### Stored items

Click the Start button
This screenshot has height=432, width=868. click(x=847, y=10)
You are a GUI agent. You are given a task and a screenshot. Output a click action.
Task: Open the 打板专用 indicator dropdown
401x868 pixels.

### What you need to do
Make an exact copy of every line from the one with "You are a GUI" to the end of the data, with the first and last of those lines included.

### Response below
You are a GUI agent. You are given a task and a screenshot. Output a click action.
Task: Open the 打板专用 indicator dropdown
401x868 pixels.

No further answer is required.